Proposition

Suppose $q: X \rightarrow Y$ is an open quotient map. Then $Y$ is Hausdorff if and only if the set $\mathscr{R} = \{ (x_1, x_2) \mid q(x_1) = q(x_2) \}$ is closed in $X \times X$.

Solution

First, we will suppose that $Y$ is Hausdorff. We will show that $\mathscr{R}$ is closed in $X \times X$. Let $(a, b) \in X \times X \setminus \mathscr{R}$. Then $q(a) \ne q(b)$.

Since $Y$ is Hausdorff, there must exist disjoint neighborhoods $U, V$ of $q(a), q(b)$, respectively. Then $a \in q^{-1}(U), b \in q^{-1}(V)$. $q$ is a quotient map, so $q^{-1}(U)$ and $q^{-1}(V)$ are both open. Thus $q^{-1}(U) \times q^{-1}(V)$ is a neighborhood of $(a, b)$. We claim that this neighborhood is contained in $X \times X \setminus \mathscr{R}$. Let $(c, d) \in q^{-1}(U) \times q^{-1}(V)$.

$q(c) \in q(q^{-1}(U)) = U$ because $q$ is surjective.
$q(d) \in q(q^{-1}(V)) = V$ because $q$ is surjective.

Since $U \cap V = \emptyset$, $q(c) \ne q(d)$. Therefore, $(c, d) \in X \times X \setminus \mathscr{R}$. Thus $X \times X \setminus \mathscr{R}$ is open, so $\mathscr{R}$ is closed.

On the other hand, suppose that the set $\mathscr{R} = \{ (x_1, x_2) \mid q(x_1) = q(x_2) \}$ is closed in $X \times X$. We will show that $Y$ is Hausdorff.

Let $y_1 \ne y_2 \in Y$. Since $q$ is surjective, there exist $x_1, x_2 \in X$ such that $q(x_1) = y_1, q(x_2) = y_2$. Since $q(x_1) = y_1 \ne y_2 = q(x_2)$, $(x_1, x_2) \notin \mathscr{R}$. Since $\mathscr{R}$ is closed, the complement is open. Therefore, $X \times X \setminus \mathscr{R}$ is a neighborhood of $(x_1, x_2)$. Thus there must exist a basis element $U_1 \times U_2$ such that $(x_1, x_2) \in U_1 \times U_2 \subset X \times X \setminus \mathscr{R}$ where $U_1, U_2$ are open in $X$. Then $(y_1, y_2) = (q(x_1), q(x_2)) \in q(U_1) \times q(U_2)$. Since $q$ is open, $q(U_1), q(U_2)$ are both open. Therefore, they are neighborhoods of $y_1, y_2$, respectively.

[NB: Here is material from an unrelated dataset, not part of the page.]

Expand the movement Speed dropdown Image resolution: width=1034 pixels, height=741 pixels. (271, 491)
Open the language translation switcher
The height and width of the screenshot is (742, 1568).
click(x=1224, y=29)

We claim that $q(U_1) \cap q(U_2) = \emptyset$. Suppose otherwise. Let $y \in q(U_1) \cap q(U_2)$. Then there exists an $a_1 \in U_1$ such that $q(a_1) = y$. Similarly, there exists an $a_2 \in U_2$ such that $q(a_2) = y$. Then $(a_1, a_2) \in \mathscr{R}$. However, since $(a_1, a_2) \in U_1 \times U_2 \subset X \times X \setminus \mathscr{R}$, $(a_1, a_2)$ cannot be an element of $\mathscr{R}$. Therefore, $q(U_1) \cap q(U_2) = \emptyset$.

Then $q(U_1), q(U_2)$ are disjoint neighborhoods of $y_1, y_2$, so $Y$ is Hausdorff.